Réalisatrice : Nora Fingscheidt
Acteurs : Saoirse Ronan, Stephen Dillane, Paapa Essiedu, Saskia Reeves,...
Distributeur : UFO Distribution
Genre : Drame.
Nationalité : Britannique, Allemand, Espagnol.
Durée : 1h58min. 

Synopsis :
Rona, bientôt la trentaine, brûle sa vie dans les excès et se perd dans les nuits londoniennes. Après l’échec de son couple et pour faire face à ses addictions, elle trouve refuge dans les Orcades, ces îles du nord de l’Écosse où elle a grandi. Au contact de sa famille et des habitants de l’archipel, les souvenirs d’enfance reviennent et se mêlent, jusqu’à s’y confondre, avec ceux de ses virées urbaines. C’est là, dans cette nature sauvage qui la traverse, qu’elle trouvera un nouveau souffle, fragile mais chaque jour plus puissant. 


Critique : 


Alors oui, évidemment, c'est assez stupidement factuel de dégainer ce genre de vérité générale pour débuter une chronique mais, merde, qu'est-ce que Saoirse Ronan a pu changé depuis le fantastique Reviens-moi de Joe Wright en 2007, dix-sept années comme tout un monde qui nous sépare de son incarnation de Briony Tallis, toute une époque où elle a eu le temps de mûrir, de se challenger (notamment avec la casquette de productrice), de parfaire ses talents de comédiennes pour devenir, purement et simplement, l'une des plus douées de sa génération. 

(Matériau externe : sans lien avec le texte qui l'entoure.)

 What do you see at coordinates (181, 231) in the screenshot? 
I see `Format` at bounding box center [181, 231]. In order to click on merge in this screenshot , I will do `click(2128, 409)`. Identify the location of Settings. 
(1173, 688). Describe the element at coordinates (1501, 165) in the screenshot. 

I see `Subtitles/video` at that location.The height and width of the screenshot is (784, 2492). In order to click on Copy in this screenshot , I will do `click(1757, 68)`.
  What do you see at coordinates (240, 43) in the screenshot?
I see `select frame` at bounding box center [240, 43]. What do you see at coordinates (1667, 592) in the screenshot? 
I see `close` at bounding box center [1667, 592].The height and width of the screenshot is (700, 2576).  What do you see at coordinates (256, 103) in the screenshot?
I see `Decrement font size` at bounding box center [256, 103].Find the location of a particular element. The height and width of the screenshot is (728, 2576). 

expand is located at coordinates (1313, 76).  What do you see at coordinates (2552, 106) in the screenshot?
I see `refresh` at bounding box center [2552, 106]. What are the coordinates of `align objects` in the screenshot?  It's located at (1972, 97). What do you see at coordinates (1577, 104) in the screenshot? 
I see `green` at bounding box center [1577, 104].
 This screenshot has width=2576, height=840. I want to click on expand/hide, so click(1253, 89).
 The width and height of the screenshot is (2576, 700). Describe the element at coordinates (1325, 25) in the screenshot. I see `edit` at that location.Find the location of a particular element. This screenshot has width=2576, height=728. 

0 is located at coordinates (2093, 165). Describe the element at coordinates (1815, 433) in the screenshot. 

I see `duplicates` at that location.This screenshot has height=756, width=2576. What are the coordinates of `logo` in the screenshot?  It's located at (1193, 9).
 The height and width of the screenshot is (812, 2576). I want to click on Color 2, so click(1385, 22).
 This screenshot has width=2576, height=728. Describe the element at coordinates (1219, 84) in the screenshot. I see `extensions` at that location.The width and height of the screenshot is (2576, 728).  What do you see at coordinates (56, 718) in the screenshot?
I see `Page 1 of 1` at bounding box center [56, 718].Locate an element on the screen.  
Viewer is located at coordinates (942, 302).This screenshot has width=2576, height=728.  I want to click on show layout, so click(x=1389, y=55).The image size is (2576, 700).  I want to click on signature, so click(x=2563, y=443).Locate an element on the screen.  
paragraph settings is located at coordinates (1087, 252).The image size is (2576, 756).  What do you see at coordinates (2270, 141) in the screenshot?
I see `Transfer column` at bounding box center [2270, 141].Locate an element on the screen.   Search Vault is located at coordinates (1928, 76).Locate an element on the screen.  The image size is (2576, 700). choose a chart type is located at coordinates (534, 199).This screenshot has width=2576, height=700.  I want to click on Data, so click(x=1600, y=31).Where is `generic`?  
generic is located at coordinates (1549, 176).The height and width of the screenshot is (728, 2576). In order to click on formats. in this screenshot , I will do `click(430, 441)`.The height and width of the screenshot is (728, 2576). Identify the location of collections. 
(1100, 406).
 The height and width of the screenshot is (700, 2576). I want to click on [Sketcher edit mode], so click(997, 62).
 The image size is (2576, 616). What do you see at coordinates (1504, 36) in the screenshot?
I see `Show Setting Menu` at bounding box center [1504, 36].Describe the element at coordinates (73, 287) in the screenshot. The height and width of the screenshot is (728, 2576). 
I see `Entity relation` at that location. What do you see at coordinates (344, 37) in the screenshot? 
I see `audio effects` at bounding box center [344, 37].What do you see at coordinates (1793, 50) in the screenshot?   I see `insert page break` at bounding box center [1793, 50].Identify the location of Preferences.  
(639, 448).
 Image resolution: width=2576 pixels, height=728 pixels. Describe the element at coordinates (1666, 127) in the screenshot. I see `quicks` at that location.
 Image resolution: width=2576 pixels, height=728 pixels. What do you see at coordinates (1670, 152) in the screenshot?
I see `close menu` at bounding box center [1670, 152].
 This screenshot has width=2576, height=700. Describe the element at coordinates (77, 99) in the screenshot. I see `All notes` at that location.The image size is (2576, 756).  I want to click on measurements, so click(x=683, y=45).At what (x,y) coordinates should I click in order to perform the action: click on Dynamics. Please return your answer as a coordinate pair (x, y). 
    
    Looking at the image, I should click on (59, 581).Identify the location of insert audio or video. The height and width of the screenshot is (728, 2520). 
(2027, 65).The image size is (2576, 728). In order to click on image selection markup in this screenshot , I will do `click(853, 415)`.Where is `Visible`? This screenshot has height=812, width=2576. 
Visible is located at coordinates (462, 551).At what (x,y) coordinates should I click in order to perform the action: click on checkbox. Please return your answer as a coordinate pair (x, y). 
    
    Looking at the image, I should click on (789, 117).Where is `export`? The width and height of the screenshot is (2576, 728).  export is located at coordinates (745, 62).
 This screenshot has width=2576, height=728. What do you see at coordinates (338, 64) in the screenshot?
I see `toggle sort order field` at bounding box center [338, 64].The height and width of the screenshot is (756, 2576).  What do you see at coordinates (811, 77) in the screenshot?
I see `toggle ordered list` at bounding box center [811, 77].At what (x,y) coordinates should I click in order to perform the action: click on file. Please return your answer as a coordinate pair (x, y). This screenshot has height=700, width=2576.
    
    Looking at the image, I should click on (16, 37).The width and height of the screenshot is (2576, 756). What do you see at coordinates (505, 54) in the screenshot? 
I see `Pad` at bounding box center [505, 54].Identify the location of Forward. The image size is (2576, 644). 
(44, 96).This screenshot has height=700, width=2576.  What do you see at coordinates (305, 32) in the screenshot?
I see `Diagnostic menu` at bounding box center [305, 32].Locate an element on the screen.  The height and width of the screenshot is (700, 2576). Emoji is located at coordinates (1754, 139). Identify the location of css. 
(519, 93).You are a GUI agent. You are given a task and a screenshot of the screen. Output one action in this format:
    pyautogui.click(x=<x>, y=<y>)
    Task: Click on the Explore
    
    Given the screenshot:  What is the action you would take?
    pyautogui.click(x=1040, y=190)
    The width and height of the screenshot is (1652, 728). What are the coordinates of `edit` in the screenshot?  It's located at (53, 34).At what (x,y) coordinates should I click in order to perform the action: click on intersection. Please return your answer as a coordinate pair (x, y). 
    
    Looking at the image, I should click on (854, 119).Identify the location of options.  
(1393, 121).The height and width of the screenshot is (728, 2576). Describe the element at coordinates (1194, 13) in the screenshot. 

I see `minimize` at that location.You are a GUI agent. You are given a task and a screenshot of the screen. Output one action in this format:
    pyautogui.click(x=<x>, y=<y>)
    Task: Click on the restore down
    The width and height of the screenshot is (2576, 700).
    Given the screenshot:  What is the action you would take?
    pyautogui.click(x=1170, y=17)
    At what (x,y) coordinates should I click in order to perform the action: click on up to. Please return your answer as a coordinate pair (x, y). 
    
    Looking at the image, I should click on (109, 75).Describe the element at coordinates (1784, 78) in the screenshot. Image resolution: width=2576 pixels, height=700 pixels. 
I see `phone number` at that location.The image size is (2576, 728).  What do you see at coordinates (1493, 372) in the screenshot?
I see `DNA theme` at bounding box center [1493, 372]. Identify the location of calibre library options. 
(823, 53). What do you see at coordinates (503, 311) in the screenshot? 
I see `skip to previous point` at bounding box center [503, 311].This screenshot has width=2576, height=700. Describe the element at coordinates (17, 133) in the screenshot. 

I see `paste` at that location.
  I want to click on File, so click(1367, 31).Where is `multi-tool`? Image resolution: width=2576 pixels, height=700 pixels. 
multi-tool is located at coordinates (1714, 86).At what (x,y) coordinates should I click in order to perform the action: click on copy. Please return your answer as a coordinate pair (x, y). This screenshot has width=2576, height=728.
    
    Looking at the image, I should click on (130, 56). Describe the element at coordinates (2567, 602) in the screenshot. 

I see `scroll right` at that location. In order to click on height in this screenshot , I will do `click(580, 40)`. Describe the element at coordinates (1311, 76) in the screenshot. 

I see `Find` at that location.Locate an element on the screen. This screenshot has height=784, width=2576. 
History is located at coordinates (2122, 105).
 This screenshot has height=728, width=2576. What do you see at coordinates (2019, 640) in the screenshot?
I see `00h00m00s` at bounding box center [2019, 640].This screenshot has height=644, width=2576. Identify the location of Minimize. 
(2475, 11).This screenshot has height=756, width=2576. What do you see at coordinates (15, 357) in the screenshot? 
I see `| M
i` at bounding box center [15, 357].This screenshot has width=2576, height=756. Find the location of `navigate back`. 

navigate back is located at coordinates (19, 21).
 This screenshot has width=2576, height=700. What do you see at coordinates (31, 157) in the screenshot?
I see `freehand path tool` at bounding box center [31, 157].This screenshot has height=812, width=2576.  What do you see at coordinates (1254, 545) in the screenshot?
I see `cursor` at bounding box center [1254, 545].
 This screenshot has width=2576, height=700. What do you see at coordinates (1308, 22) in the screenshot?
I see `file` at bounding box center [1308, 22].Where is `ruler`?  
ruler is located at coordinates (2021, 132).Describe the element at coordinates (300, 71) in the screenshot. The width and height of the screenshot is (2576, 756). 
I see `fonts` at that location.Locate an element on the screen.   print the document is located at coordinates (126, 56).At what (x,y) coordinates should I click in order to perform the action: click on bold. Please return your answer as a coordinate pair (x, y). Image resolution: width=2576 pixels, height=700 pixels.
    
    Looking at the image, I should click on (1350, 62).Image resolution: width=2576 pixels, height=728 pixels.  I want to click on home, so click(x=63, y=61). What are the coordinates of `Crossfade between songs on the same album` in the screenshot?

Le temps écoulé n'est pas tant un choc pour quiconque n'a eu de cesse de la suivre depuis ses débuts, mais le coup de rétroviseur n'en est pas moins impressionnant alors qu'elle aborde, sans aucun doute, avec sa nouvelle performance, un virage important, véritablement charnière et même presque transformateur.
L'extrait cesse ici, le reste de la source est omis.